Eva Jospin : un anniversaire et une carte blanche
Il y a dix ans, le Musée faisait l’acquisition de La Forêt d’Eva Jospin. L’artiste plasticienne française, diplômée des Beaux-Arts de Paris en 2002, pensionnaire à la Villa Médicis à Rome l’année suivante, se distingue par ses paysages, forêts et monuments qu’elle sculpte finement et patiemment dans le carton, son matériau de prédilection. Certains la surnomment « l’orfèvre des forêts ». Placé dans une salle de la collection permanente, le carton brut de La Forêt est découpé et ciselé en troncs fins, branches et brindilles, superposés si étroitement qu’ils paraissent former un corps végétal dense et impénétrable. À l’image de la façade du Musée, La Forêt d’Eva Jospin cache bien des secrets. Mais si le regard persiste, l’imagination prend le relais et se fraie un chemin entre les bois. La forêt devient le théâtre d’histoires, contes de fée ou cauchemars, au gré de l’intériorité de chacun.

En 2021, le Musée donne carte blanche à Eva Jospin. L’artiste investit certaines salles du Musée avec des œuvres récentes, dont un magnifique cénotaphe, auxquelles s’ajoute une création : Galleria. Cette dernière est une expérience esthétique et immersive qui représente un long et monumental passage voûté où architecture et nature semblent indissociables. Dans l’esprit de La Forêt, la nature recouvre la façade extérieure de la galerie. Le visiteur est invité à la traverser pour découvrir qu’elle abrite une sorte de studiolo inspiré de la Renaissance, ces cabinets de savants et d’érudits chargés d’objets et de naturalia, représentations miniatures de la nature, fragiles et précieuses à la fois.

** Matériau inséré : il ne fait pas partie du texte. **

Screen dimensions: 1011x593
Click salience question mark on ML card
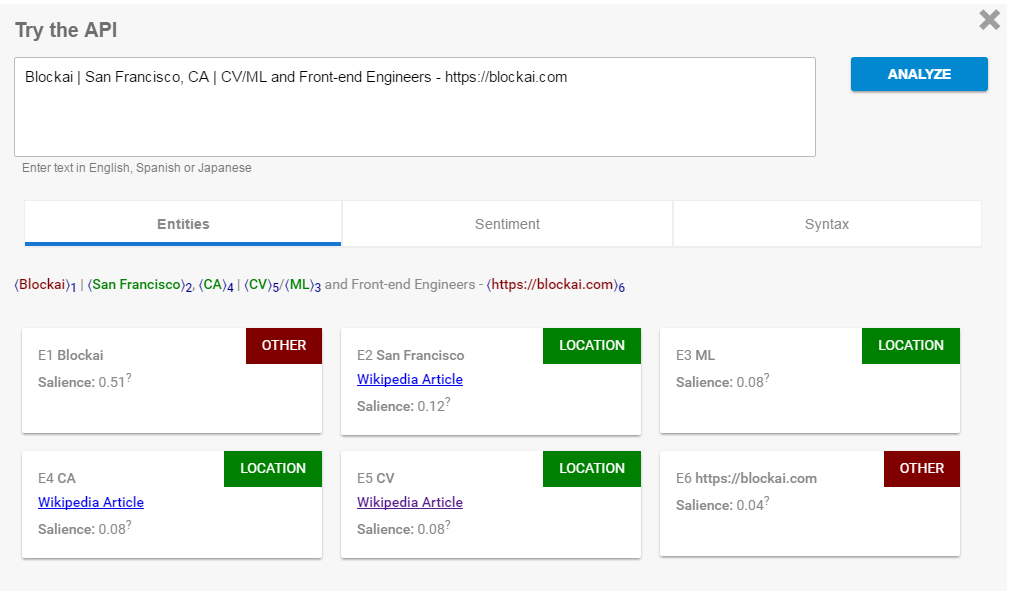tap(766, 377)
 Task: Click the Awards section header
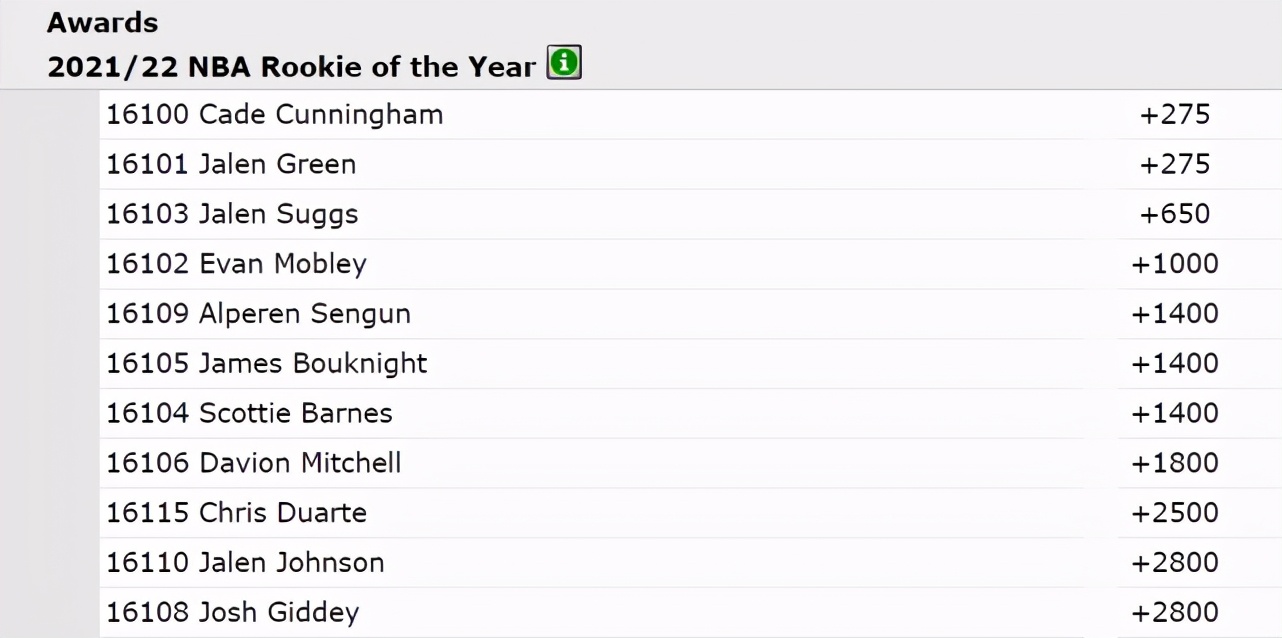(x=102, y=22)
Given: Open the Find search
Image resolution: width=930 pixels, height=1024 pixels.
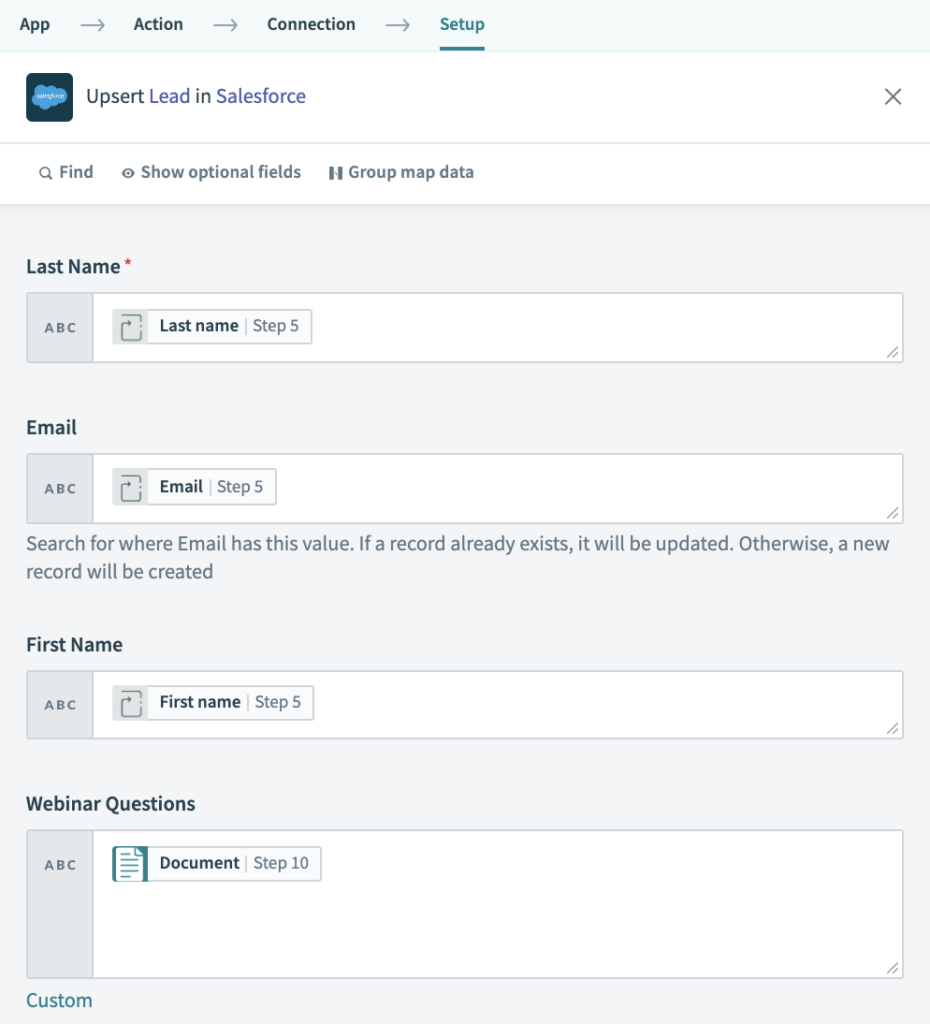Looking at the screenshot, I should tap(66, 172).
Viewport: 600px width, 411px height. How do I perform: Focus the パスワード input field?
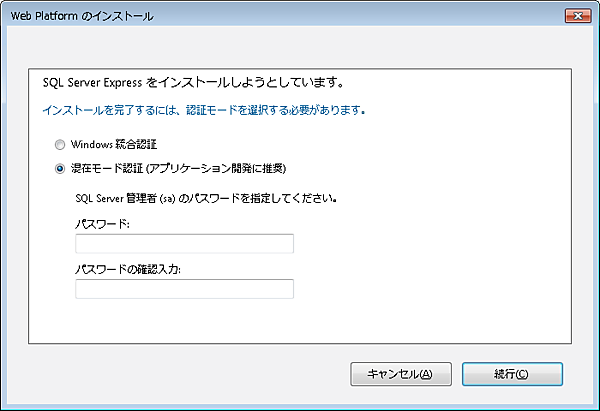(184, 244)
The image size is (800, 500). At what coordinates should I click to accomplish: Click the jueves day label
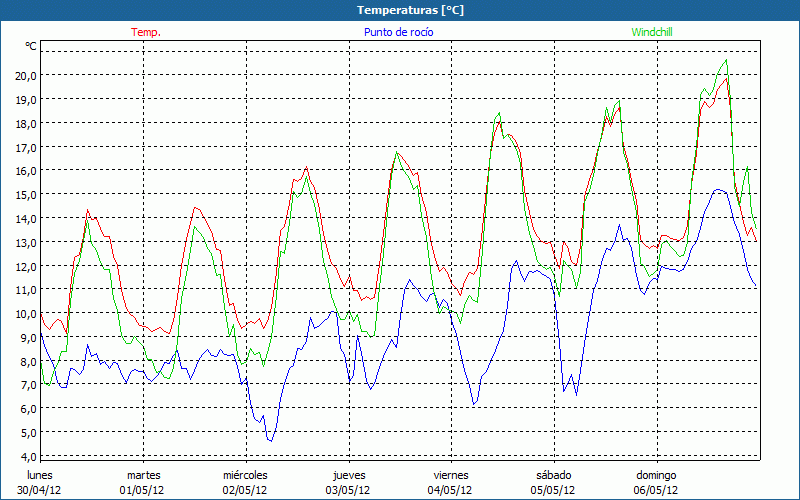[x=349, y=475]
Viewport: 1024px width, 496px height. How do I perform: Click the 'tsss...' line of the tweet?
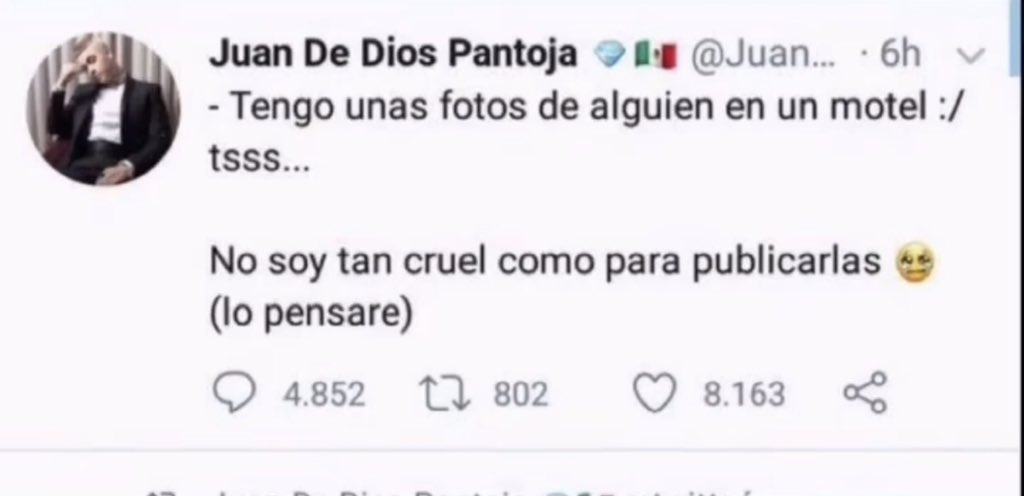tap(259, 160)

Le carton se métamorphose merveilleusement en végétation ou en pierre entre les doigts de l’artiste. Le mur immense qui fait face à la voûte semble être directement taillé dans la roche d’une falaise. La finesse du travail et le rendu à l’identique, comme un fac-similé, transforment le matériau brut en matière noble. Le carton devient marbre ou futaie, rocher ou colonnade, bois sec ou feuillage délicat. Des ouvrages de dentelle, d’orfèvrerie et de marqueterie s’ajoutent à l’assemblage monumental comme des pierres précieuses sur une monture. Et comme l’inspiration de l’artiste est multiple, remontant à l’Antiquité, mais aussi à la Renaissance italienne ou au siècle baroque, chacun est libre de convoquer ses propres références artistiques, se projeter dans le courant et le siècle de son choix, car les fabriques d’Eva Jospin sont avant tout une invitation à l’interprétation personnelle, à l’échappée mentale et au rêve. C’est bien là le tour de force de l’artiste : son hommage aux Anciens ne rend pas moins son travail atemporel, voire puissamment contemporain. Il perpétue certains gestes architecturaux et laisse entendre que ces derniers continuent d’émouvoir.

Les thématiques chères à l’artiste : inspirations artistiques variées, éléments végétaux et minéraux, nature et architecture, jardins baroques et grottes féériques, le temps qui passe et la fragilité du vivant, résonnent avec l’univers et les enjeux du Musée qui accueille ses œuvres. L’imbrication de la Galleria et son studiolo dans cette maison d’art aux mille curiosités est plus qu’une exposition : c’est un monde en soi que le visiteur est invité à contempler, mais aussi une subtile mise en perspective du dialogue incessant entre l’homme et son environnement.